U.S. defense planners are already moving in that direction. Mark Esper, the former defense secretary, sought to reach the Trump administration’s goal of a 355-ship Navy by investing more into research and engineering for unmanned vessels. It’s not clear yet how the Biden administration will approach the future size and composition of the fleet, but the Navy and Marine Corps released a road map for the use of unmanned systems last month. 

Meanwhile, unmanned aerial vehicles are becoming more lethal. Shaw noted that drones will increasingly resemble aerial tanks—flying, armored beasts that can pack a devastating punch. And as drones become harder to kill, troops on the ground will potentially become easier to kill, with battlefield surveillance also getting cheaper. That means the Army, which hasn’t changed its camouflage face paint pattern for more than two decades, needs to find new ways to avoid being spotted, and killed, even by a weaker opponent.

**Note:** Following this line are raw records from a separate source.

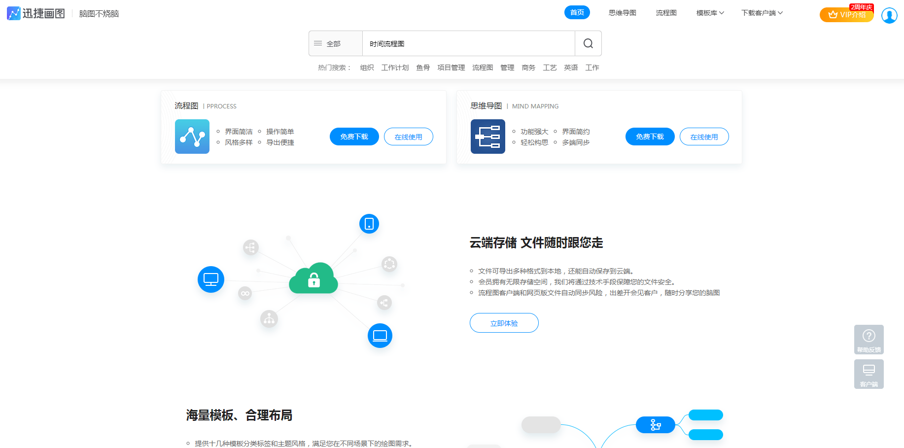Select the 首页 navigation tab
The width and height of the screenshot is (904, 448).
tap(577, 12)
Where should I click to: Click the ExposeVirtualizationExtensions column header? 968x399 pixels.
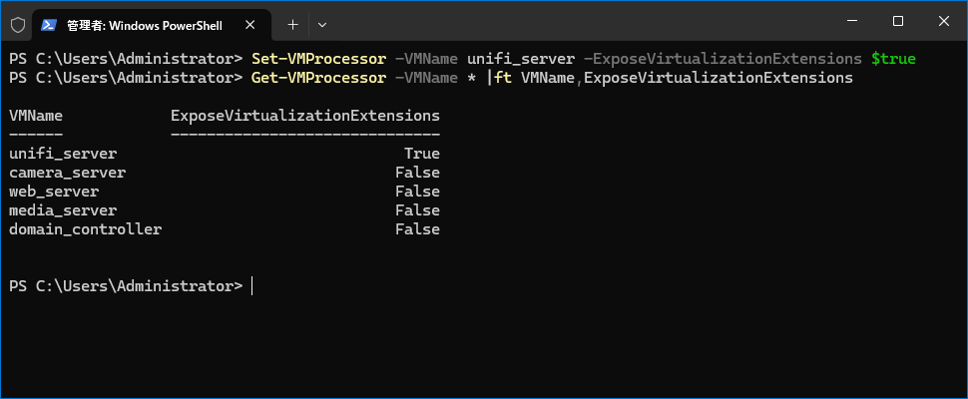point(305,116)
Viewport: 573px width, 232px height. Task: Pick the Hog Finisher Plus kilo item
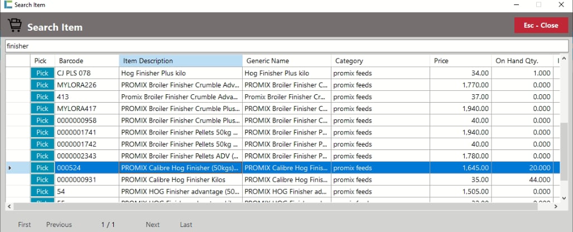click(x=42, y=73)
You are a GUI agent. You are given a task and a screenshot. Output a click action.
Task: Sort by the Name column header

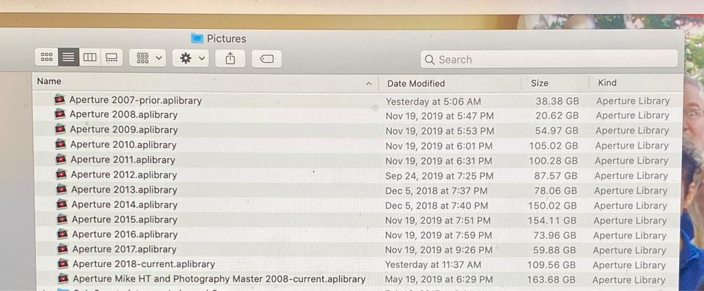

That’s creating new challenges for the U.S. style of maneuver warfare. Even communication over FM radio, which was the standard operating procedure for U.S. troops fighting in Iraq and Afghanistan over the past two decades, will need to be rethought as countries like Russia are getting much more skilled at locating—and striking—units that are careless about staying unmasked on the electromagnetic spectrum.

“We need to be thinking about greater camouflage than just this,” Shaw said. “You can hide a vehicle wherever you want to hide it. Here’s what you can’t hide: the tracks that go into the position, the tank tracks, the mud rucks, or whatever. Same thing with footprints. So at the tactical [level], we’ve got to figure out how to mask our movements, mask our position, mask our headquarters.”

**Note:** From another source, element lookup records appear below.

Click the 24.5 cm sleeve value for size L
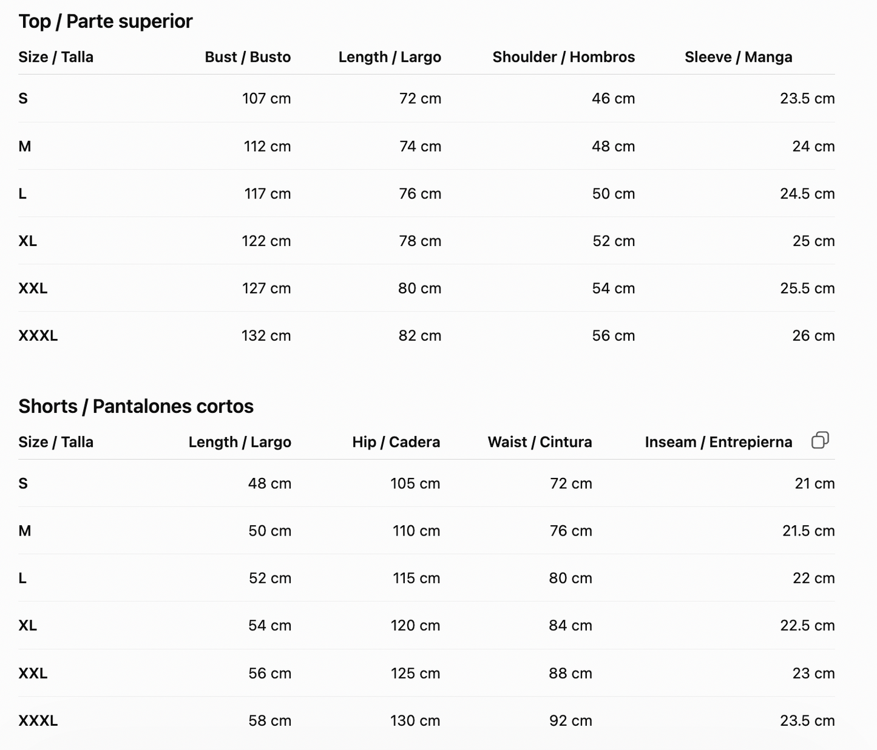Image resolution: width=877 pixels, height=750 pixels. pyautogui.click(x=807, y=194)
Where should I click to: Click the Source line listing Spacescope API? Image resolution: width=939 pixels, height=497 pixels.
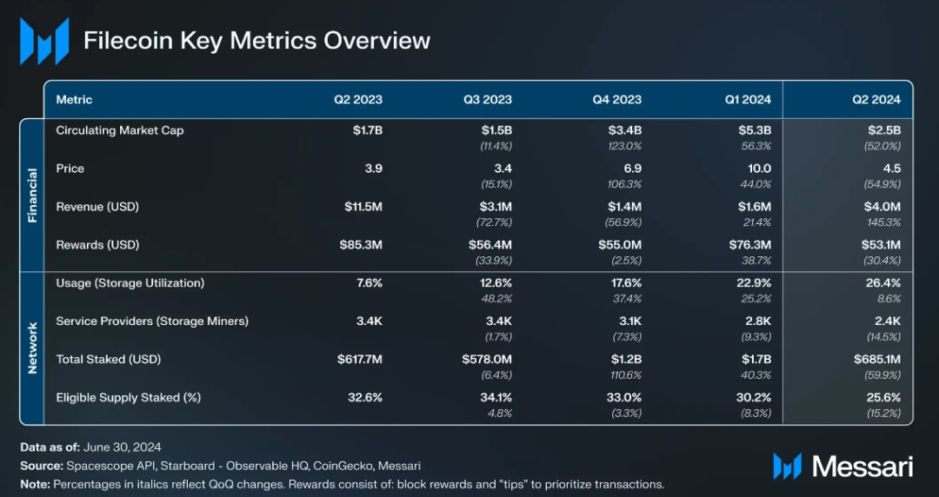tap(220, 466)
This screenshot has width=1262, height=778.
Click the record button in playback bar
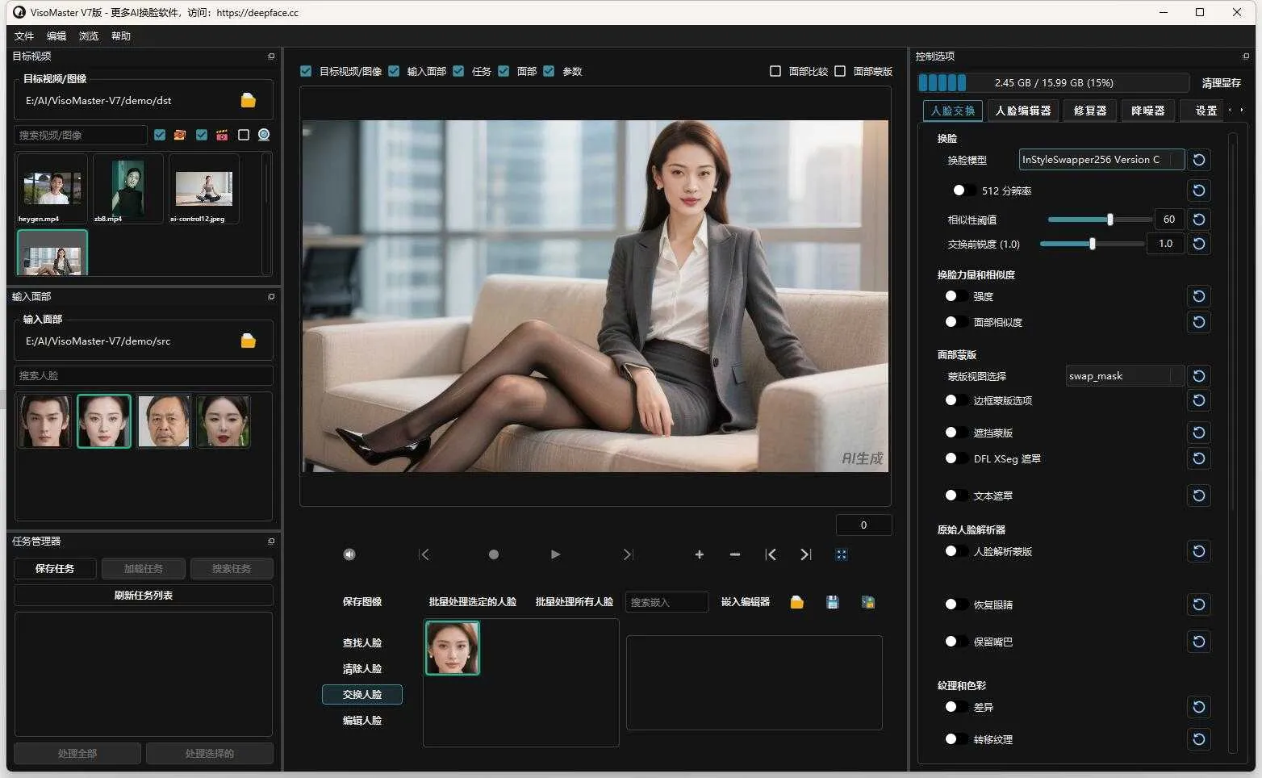point(494,554)
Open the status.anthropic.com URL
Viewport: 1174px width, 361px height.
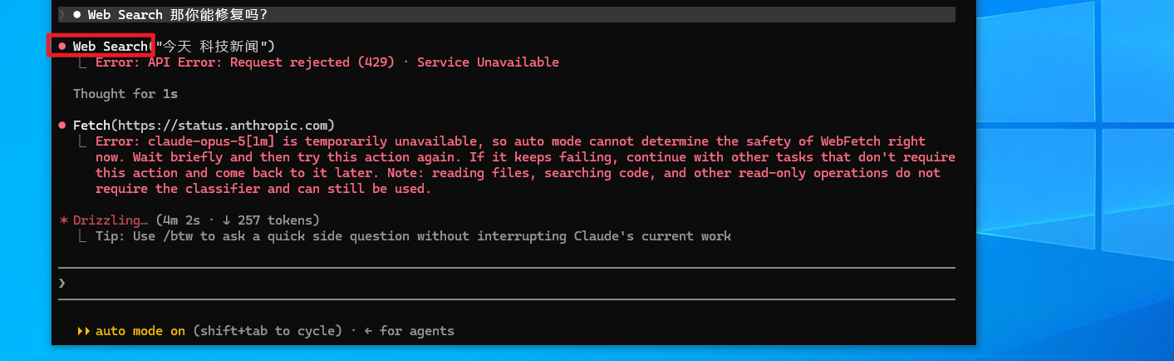tap(223, 126)
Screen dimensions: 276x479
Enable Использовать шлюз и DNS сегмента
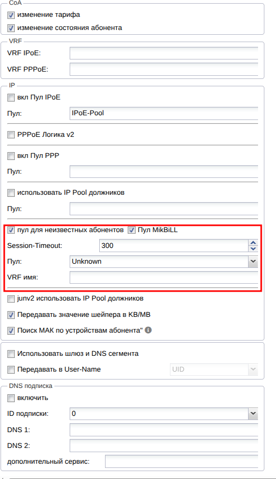11,354
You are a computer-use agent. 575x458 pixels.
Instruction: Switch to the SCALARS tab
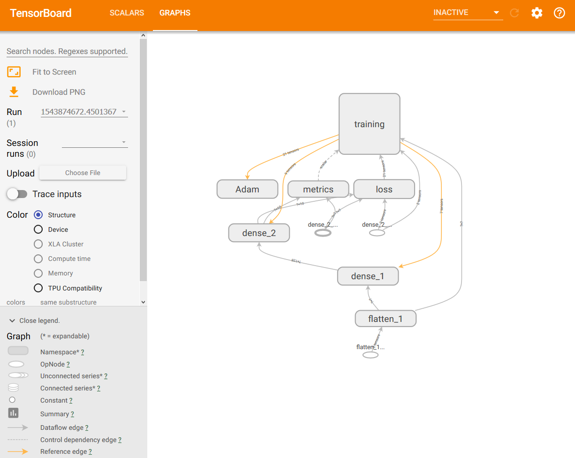pyautogui.click(x=127, y=13)
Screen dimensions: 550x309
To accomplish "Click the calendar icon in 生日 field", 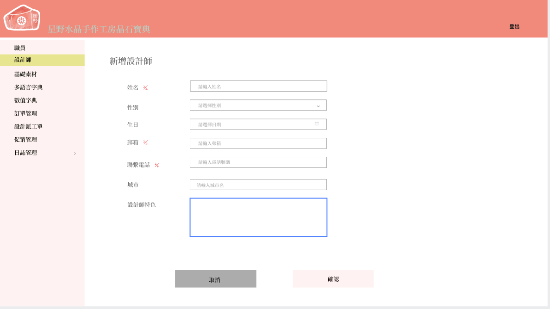I will pyautogui.click(x=317, y=124).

Hours of footage from Nagorno-Karabakh conflict

Shaw’s unit, which spent most of the past two decades sending specially trained advisors downrange to fight threats including improvised explosive devices in Iraq and information warfare in Europe, is closing in May, part of a previous reorganization effort by then-Defense Secretary Esper last year. An Army analysis assessed the need to use the group’s resources and manpower to prep for a major-power war.

But Shaw is busy briefing other service leaders, such as Army Training and Doctrine Command chief Gen. Paul Funk, on what he and his soldiers have learned from hours of poring over footage from the Nagorno-Karabakh fight. He has brought on a historian to write a full study of the group’s history.

And he’s hoping that the lessons from the group’s 20 years in business will stay in the Army’s bloodstream, even as service leaders turn their attention away from the wars of the Middle East to deal with an increasingly assertive China—which has also disrupted U.S. planning with increasingly accurate ranged missiles. The Army, which has long enjoyed a firepower advantage in static positions, will have to think about reinventing the wheel to be a constantly mobile force, avoiding detection and incoming fire.

“If survivability moves are constant, that increases your rate of consumption for food, water, fuel. People have to sleep,” Shaw said. “We’re going to have to have leaders who are comfortable operating under the uncomfortable.”